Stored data

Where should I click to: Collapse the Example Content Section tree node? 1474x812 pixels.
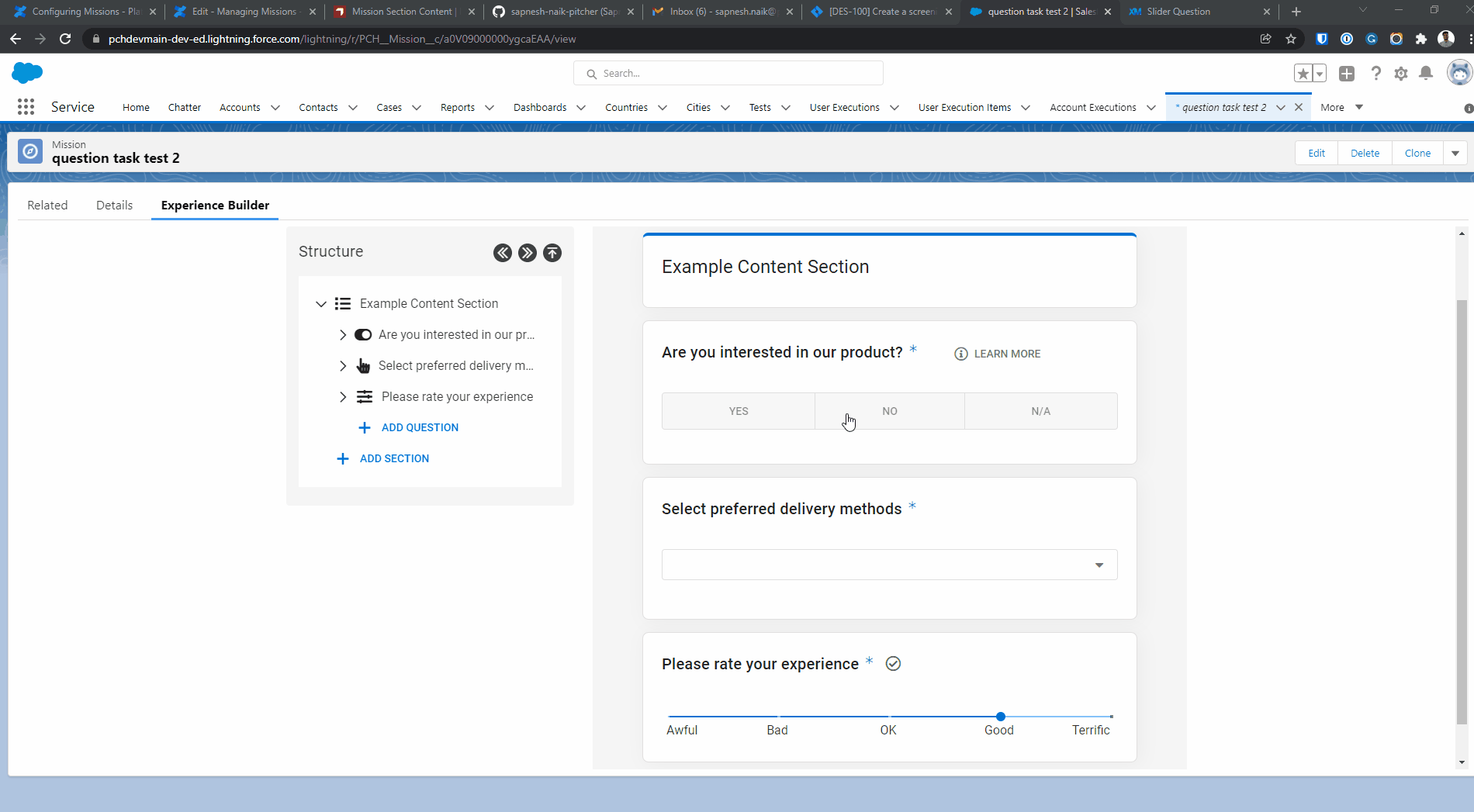coord(321,304)
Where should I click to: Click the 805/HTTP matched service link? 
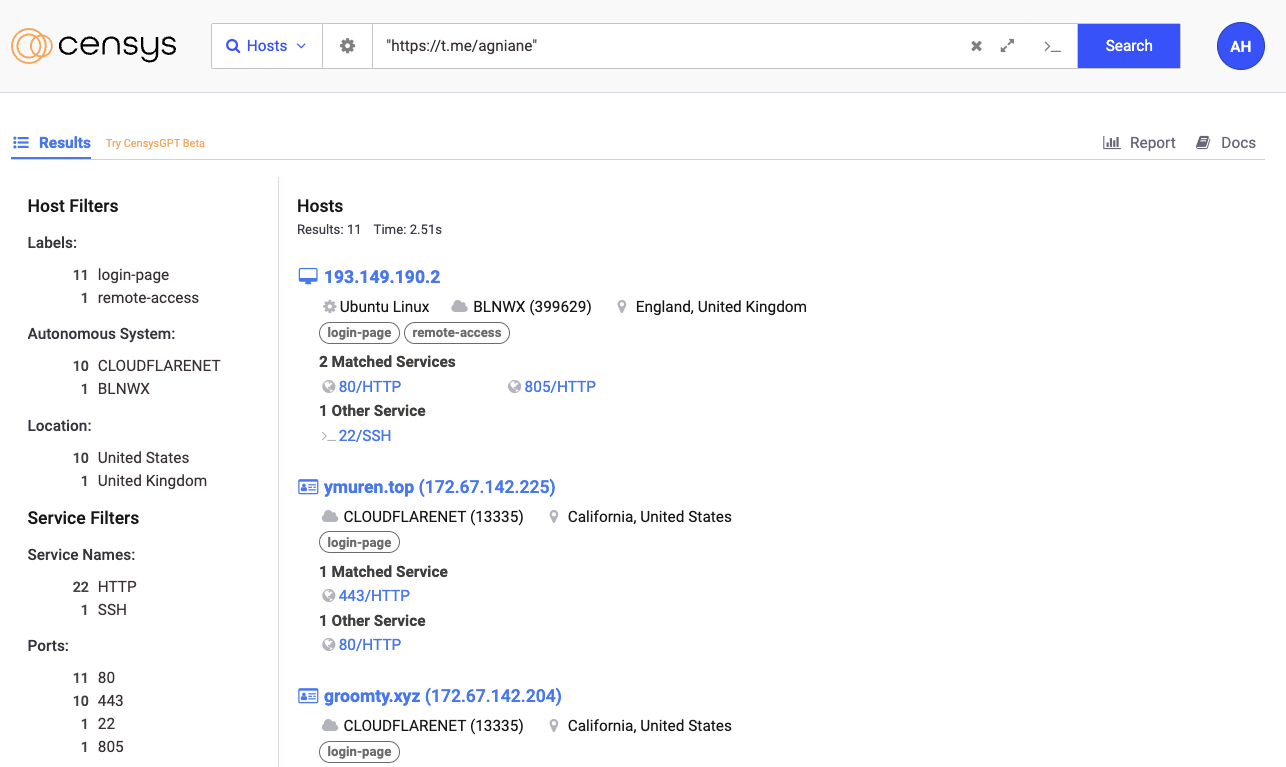coord(560,387)
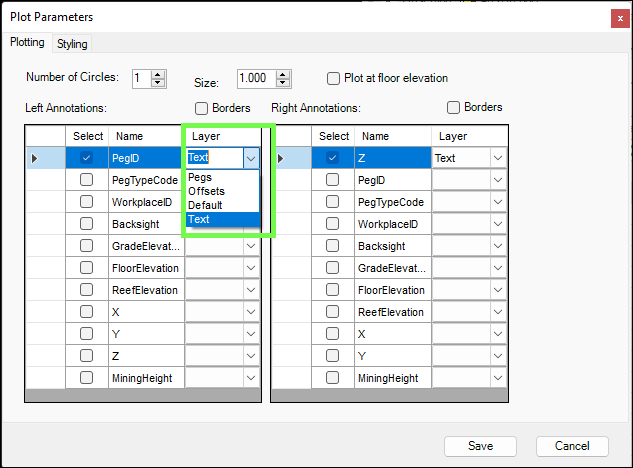Check the MiningHeight box in left table

click(87, 378)
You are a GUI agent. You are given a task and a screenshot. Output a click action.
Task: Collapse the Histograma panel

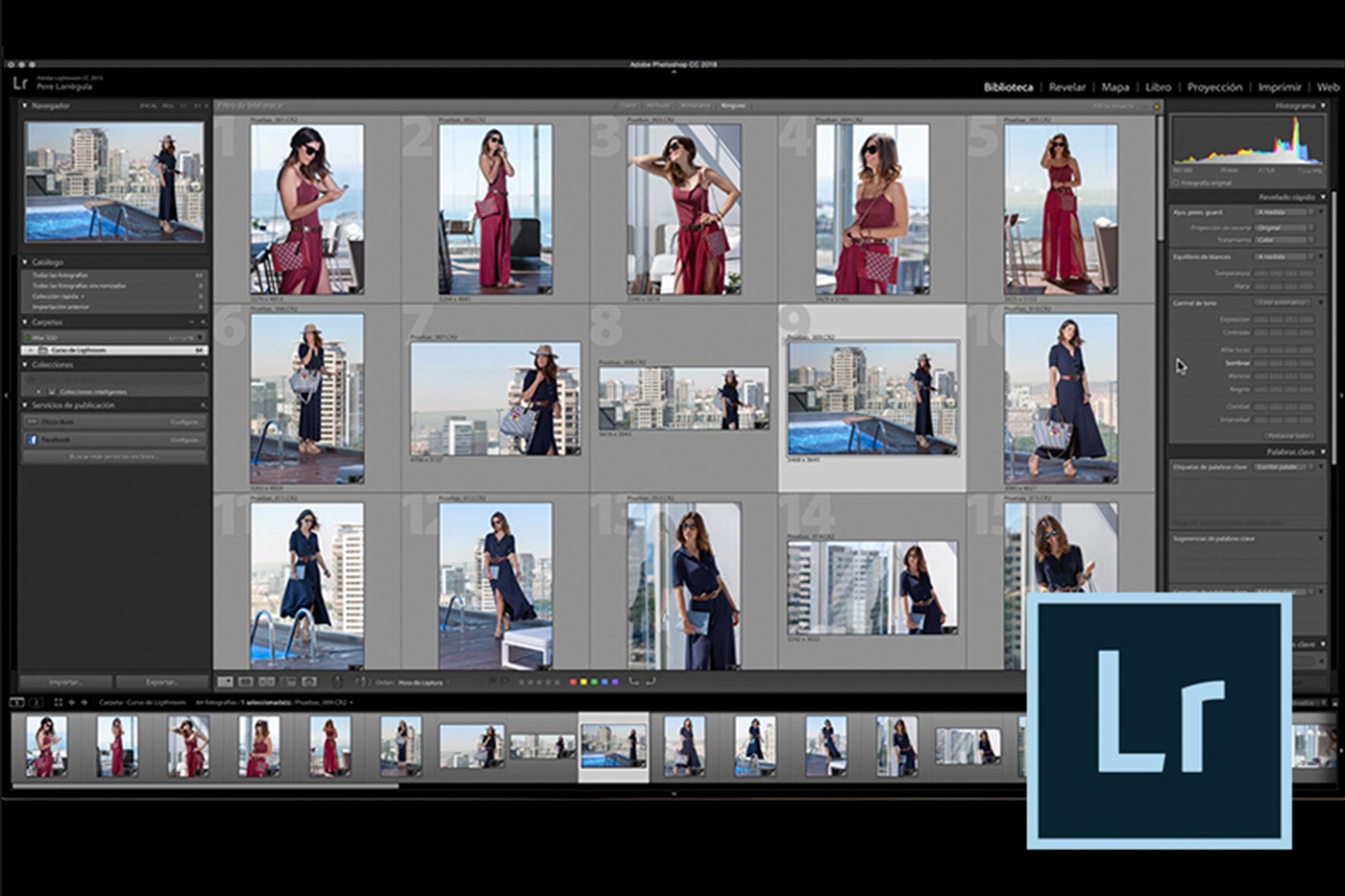coord(1323,106)
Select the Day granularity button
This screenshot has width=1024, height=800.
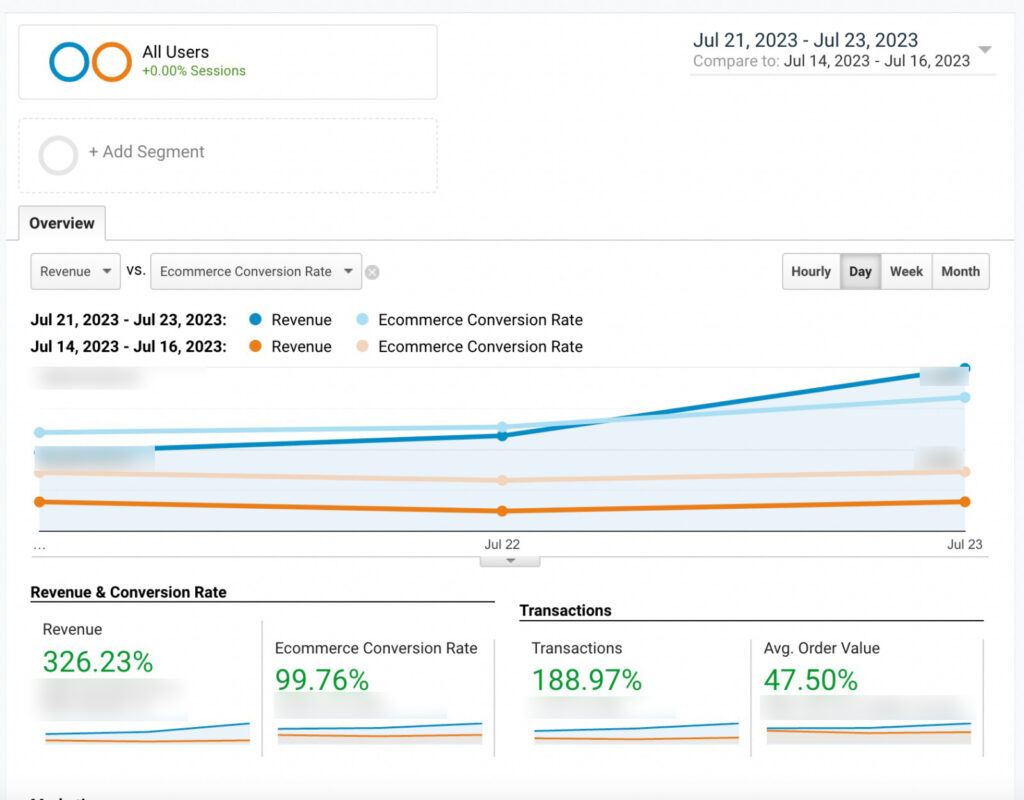coord(860,272)
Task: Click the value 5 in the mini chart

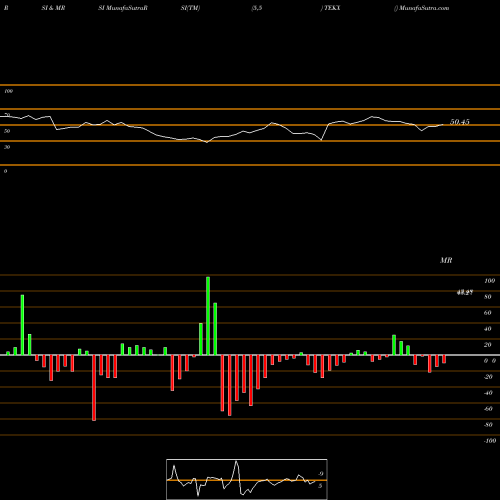Action: click(x=320, y=486)
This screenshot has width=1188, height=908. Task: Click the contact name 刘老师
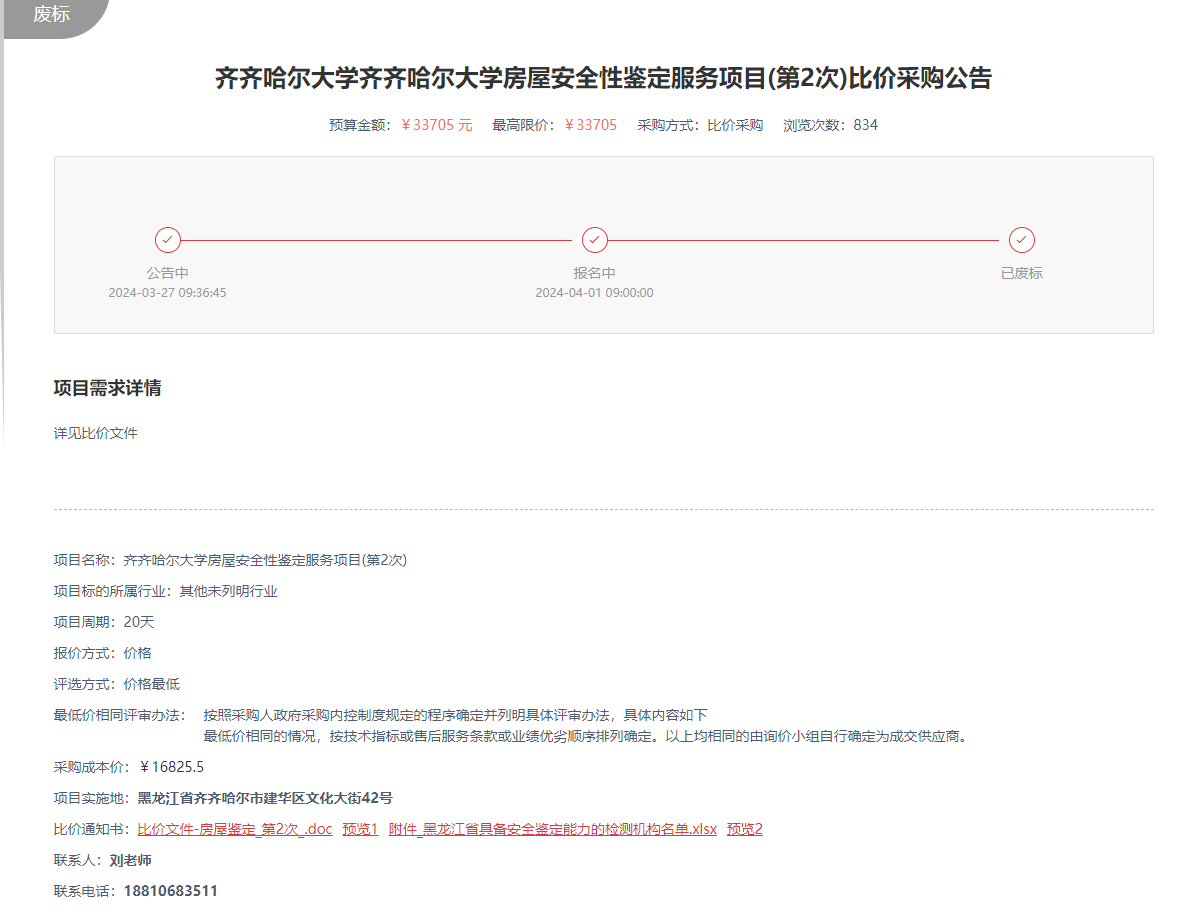[130, 860]
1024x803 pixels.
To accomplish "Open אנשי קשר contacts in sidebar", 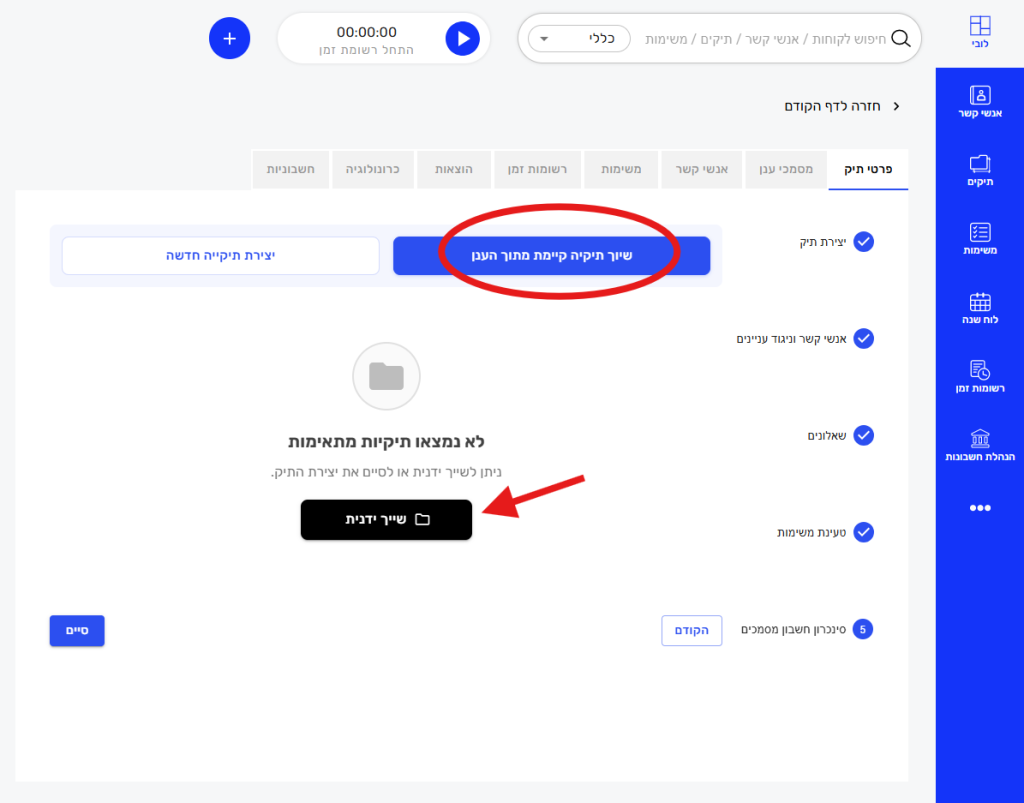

§ **Work item**
Every entry above is to be set down exactly; the pictures are to be left out.

§ **Expected answer**
Where should I click to: Collapse the Example Content Section tree node? 1474x812 pixels.
coord(321,304)
Where should I click to: Click the 805/HTTP matched service link? 
coord(560,387)
Check the MiningHeight box in left table

click(87, 378)
You are a GUI agent. You are given a task and a screenshot. Output a click action.
Task: Collapse the Histograma panel

coord(1323,106)
Select the Day granularity button
This screenshot has width=1024, height=800.
coord(860,272)
Task: Click the value 5 in the mini chart

Action: click(x=320, y=486)
This screenshot has width=1188, height=908. Task: Click the contact name 刘老师
[130, 860]
1024x803 pixels.
To accomplish "Open אנשי קשר contacts in sidebar", 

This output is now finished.